To book: thelisboans.com, doubles from $250
What's in a name? In this case, everything. Casa Fortunato feels more like a home than a hotel. And if you score one of the nine sought-after rooms, then you should consider yourself fortunate indeed. Inês Biscaya, a beaming brunette in a gingham frock, and a black Labrador named Cacau welcomed us into the circular lobby — an extravagant vision of pink marble and stucco. Beyond the reception area (a pair of vintage mint-green desks, one adorned with a smiley-face lamp) is a kitchen and living space, where breakfast is laid out on a communal table.
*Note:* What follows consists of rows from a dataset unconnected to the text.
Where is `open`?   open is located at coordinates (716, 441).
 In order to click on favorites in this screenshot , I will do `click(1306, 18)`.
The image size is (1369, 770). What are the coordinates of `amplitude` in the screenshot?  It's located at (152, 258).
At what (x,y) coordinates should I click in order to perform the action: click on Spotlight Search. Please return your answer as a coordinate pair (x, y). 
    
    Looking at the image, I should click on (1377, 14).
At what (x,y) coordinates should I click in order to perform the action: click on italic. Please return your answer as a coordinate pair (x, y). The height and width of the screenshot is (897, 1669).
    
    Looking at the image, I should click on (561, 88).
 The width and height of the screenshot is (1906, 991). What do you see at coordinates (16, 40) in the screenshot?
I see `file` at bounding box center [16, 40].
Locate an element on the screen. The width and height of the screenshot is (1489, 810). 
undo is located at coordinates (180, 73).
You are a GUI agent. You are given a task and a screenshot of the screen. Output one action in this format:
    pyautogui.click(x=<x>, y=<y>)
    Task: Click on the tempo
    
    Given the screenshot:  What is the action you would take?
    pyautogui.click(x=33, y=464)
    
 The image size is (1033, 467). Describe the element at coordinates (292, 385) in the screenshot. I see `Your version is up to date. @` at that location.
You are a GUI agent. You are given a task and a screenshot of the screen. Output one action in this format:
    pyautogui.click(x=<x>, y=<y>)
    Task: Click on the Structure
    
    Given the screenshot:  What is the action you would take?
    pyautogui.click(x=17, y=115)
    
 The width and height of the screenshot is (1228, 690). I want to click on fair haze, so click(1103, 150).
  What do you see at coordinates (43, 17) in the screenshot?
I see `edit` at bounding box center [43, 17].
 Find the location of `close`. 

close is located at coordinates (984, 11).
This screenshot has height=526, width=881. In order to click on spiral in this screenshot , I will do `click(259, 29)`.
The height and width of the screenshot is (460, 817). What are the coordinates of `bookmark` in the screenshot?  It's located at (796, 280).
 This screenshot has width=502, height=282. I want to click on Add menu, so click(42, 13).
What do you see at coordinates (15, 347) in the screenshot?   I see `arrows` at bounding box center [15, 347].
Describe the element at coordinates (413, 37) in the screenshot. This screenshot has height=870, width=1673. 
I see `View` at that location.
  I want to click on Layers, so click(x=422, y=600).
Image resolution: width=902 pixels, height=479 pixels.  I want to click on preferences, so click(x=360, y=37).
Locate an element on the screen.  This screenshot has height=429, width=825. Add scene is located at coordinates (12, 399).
Every detail at this turn-of-the-20th-century town house is playful and unexpected. It was designed by architect Antonio Costa-Lopes and his wife, Filipa Fortunato, a children's-book author, who live on the top floor with their four children, ages five to 17. "We often talked about what we'd do when our kids left home," Filipa said, offering me a slice of plum cake. "Instead of rattling around an empty house arguing, we thought, We must have lots of guests." They've also filled the soaring rooms with family heirlooms, modern art, and designer treasures collected during 20 years of marriage. Even the bathrooms, blessed with luxuriant tubs, are a celebration of color, pattern, and texture.
Every morning, there's a complimentary yoga class in a fragrant, chipboard-clad studio. The library, where the Fortunato kids take piano lessons, has picture windows for gazing at the ebb and flow of life in Amoreiras, a vibrant neighborhood favored by financial and creative companies. You don't just feel part of the community — you feel like you've been invited to the coolest house party in Lisbon.
To book: casafortunato.com, doubles from $440
One Palácio da Anunciada
In its 16th-century heyday, the house One Palácio da Anunciada is set in contained 18,000 books and paintings by Rubens and Titian. Today there's nothing but a monumental bouquet of spring blossoms to distract from the frescoes and marble inlays in the foyer. Even the entrance to the hotel, on a narrow street just steps from Avenida da Liberdade, Lisbon's Fifth Avenue, is discreet — so much so, in fact, that our taxi driver couldn't find it.
The palace had been abandoned for decades before the H10 Hotels group launched a rigorous renovation. It took a team of six experts three years to restore all of the original features. Photographs detailing this painstaking progress decorated our unabashedly modern bedroom, which was designed in a muted cookies-and-cream palette, with a carpet so plush you could curl up and sleep on it. A sweeping staircase with stained-glass windows leads to a trio of dining rooms with coffered, hand-painted 20-foot ceilings. French doors open onto a secluded garden, where daybeds are perfectly arranged around a glittering pool.
We dined in grand style at the Condes de Ericeira restaurant, where the bread basket is accompanied by edible flowers. I thought the formal atmosphere might be a little too much for my son, but he pronounced the One his favorite hotel in Lisbon. Why? "Because it's so fancy. And they have pink croissants."